When Donald Trump and his team hired attorneys to work in the White House, they didn’t exactly turn to the ACLU or the American Constitution Society for applicants. The then-president and his aides hired exactly the kind of lawyers one would expect to find in a modern Republican administration: conservative legal professionals, with predictably partisan backgrounds, and associations with groups such as the Federalist Society.
In theory, this should’ve worked well for everyone involved. In practice, Trump repeatedly clashed with his own legal team for the worst of all possible reasons: The attorneys told the then-president it was important to honor legal limits and acknowledge legal guardrails, and he didn’t want to.
Indeed, these lawyers annoyed Trump greatly, not only by reminding him of laws he didn’t like, but also by threatening to resign and occasionally even ignoring his demands. It led the then-president to turn to attorneys who’d tell him what he wanted to hear, rather than give him sound legal advice.

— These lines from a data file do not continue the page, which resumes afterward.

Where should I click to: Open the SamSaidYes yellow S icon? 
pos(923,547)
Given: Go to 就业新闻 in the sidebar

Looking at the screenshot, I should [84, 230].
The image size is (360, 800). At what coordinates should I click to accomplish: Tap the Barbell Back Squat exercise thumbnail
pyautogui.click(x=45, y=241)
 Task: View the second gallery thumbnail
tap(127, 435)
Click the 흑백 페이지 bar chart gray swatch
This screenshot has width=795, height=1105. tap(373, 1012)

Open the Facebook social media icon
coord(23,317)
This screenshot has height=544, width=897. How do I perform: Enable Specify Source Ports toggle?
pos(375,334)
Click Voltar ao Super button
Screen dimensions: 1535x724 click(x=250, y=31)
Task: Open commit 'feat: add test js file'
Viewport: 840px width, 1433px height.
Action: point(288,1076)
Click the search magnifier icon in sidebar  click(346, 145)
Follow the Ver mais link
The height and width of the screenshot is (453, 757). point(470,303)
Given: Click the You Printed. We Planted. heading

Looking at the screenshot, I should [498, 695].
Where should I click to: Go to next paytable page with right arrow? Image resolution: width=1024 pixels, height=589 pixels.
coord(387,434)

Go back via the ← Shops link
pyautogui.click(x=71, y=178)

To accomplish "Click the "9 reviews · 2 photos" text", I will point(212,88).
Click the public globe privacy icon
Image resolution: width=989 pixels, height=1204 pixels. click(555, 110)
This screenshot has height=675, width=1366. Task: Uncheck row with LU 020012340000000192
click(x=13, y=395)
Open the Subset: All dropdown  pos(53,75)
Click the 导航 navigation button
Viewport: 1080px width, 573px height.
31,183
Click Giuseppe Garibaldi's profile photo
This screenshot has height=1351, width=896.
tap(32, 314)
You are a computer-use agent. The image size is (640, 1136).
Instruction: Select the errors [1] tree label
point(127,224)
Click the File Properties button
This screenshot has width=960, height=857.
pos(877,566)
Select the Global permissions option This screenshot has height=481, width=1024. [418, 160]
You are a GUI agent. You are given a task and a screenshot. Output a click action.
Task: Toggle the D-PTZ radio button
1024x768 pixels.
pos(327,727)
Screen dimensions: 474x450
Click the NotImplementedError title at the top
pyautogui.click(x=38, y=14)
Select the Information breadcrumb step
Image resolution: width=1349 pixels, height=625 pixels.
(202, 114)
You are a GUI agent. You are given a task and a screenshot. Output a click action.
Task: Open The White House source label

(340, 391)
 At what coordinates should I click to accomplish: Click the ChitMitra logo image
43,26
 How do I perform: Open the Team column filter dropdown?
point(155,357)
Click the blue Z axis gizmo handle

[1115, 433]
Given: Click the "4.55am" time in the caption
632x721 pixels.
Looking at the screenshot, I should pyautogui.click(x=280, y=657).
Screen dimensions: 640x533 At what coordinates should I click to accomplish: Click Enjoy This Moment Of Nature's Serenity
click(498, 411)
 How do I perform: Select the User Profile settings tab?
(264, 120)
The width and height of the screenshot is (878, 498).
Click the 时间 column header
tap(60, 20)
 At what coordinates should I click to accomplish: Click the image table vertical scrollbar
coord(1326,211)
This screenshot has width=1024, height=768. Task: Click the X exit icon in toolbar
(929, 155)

It’s a problem Team Trump is eager to prevent in the event that American voters reward the Republican with a second term. The New York Times reported:
Close allies of Donald J. Trump are preparing to populate a new administration with a more aggressive breed of right-wing lawyer, dispensing with traditional conservatives who they believe stymied his agenda in his first term. The allies have been drawing up lists of lawyers they view as ideologically and temperamentally suited to serve in a second Trump administration.
According to the Times’ report, which has not been independently verified by MSNBC or NBC News, Team Trump’s vision for a second term involves hiring lawyers — for the White House and other agencies throughout the federal government — who’d be willing to embrace “theories that more establishment lawyers would reject.”